Purpose: Long duration-mild temperature hyperthermia has previously been shown to be an effective potentiator of low-dose-rate irradiation. An in vitro investigation was initiated to determine if 41 degrees C hyperthermia could be useful in sensitizing high-dose-rate (HDR) brachytherapy. Experiments were designed to determine the optimal length of heat treatments to be applied with a twice daily 5 Gy times five fraction high-dose-rate protocol.
Methods and materials: Rat 9L gliosarcoma cells growing exponentially in flasks were exposed to X-irradiation and 41 degrees C hyperthermia. Irradiation was applied in 5 Gy fractions two times per day to a total dose of 25 Gy. Hyperthermia consisted of combinations of 1 or 4 hr heating before and/or after each of the radiation exposures. In addition, a set of cells was heated continuously at 41 degrees C starting 6 hr before the first fraction and continuing to 4 hr after the 5th fraction. Cell survival was assayed by colony formation.

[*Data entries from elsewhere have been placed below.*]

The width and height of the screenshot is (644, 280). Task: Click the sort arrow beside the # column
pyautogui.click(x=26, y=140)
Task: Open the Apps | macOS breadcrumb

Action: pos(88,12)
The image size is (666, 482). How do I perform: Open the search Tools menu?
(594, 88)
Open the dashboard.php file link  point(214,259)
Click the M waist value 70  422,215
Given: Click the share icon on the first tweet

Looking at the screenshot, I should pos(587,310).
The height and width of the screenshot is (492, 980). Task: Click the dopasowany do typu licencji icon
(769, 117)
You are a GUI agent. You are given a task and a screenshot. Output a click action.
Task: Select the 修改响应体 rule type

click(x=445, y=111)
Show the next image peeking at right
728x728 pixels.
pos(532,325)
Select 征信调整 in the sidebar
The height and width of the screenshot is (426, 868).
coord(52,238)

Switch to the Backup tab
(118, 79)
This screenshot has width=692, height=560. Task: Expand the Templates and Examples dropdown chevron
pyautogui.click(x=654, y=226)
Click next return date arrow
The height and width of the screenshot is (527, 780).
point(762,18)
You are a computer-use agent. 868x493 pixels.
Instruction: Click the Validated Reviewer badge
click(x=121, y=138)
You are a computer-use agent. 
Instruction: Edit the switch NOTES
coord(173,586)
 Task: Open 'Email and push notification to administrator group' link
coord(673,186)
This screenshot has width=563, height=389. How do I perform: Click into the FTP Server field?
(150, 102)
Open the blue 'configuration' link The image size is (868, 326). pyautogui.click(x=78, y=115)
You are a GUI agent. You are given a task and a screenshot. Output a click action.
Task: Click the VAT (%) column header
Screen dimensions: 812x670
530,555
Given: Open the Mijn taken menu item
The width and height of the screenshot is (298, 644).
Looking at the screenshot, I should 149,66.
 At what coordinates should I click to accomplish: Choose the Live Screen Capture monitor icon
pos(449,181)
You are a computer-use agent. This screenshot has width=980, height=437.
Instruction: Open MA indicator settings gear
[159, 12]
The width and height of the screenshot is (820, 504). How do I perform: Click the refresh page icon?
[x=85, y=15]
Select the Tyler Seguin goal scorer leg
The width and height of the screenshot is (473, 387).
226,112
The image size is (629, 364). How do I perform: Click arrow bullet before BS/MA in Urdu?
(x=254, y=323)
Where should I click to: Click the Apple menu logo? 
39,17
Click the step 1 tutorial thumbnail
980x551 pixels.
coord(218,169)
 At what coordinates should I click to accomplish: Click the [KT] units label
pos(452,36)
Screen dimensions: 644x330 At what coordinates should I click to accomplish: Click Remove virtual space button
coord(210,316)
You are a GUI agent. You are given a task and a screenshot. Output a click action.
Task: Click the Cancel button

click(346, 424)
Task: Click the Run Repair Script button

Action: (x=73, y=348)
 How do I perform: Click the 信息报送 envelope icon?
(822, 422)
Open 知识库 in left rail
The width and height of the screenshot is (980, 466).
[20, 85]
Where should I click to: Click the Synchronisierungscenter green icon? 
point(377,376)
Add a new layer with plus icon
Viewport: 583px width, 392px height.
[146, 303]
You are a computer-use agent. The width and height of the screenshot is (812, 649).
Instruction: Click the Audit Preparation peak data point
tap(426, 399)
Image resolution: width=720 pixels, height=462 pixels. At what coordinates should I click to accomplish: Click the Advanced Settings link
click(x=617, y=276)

Results: Sensitization of high-dose-rate increased linearly with increasing length of 41 degrees C heating over the entire range of heat exposures applied. Maximum sensitization was produced by continuous heating for 58 hr throughout the entire radiation course. Heating for 4 hr before fractions two through five produced less sensitization to these later fractions than was expected if each heat-radiation fraction had acted independent of the other fractions.
Conclusion: Continuous 41 degrees C heating eliminated split dose sparing during high-dose-rate. The apparent development of thermotolerance during the course of heat and high-dose-rate resulted in reduced sensitization in the later fractions when 4 hr pre- and/or post-heat were applied. This tolerance was overcome if heat was applied continuously between radiation fractions. The clinical relevance of these in vitro data is that 41 degrees C hyperthermia should be applied for as long as is possible during this type of high-dose-rate protocol. This combined hyperthermia-high-dose-rate treatment may enhance the efficacy of interstitial irradiation in situations such as boost irradiation of high grade glioma.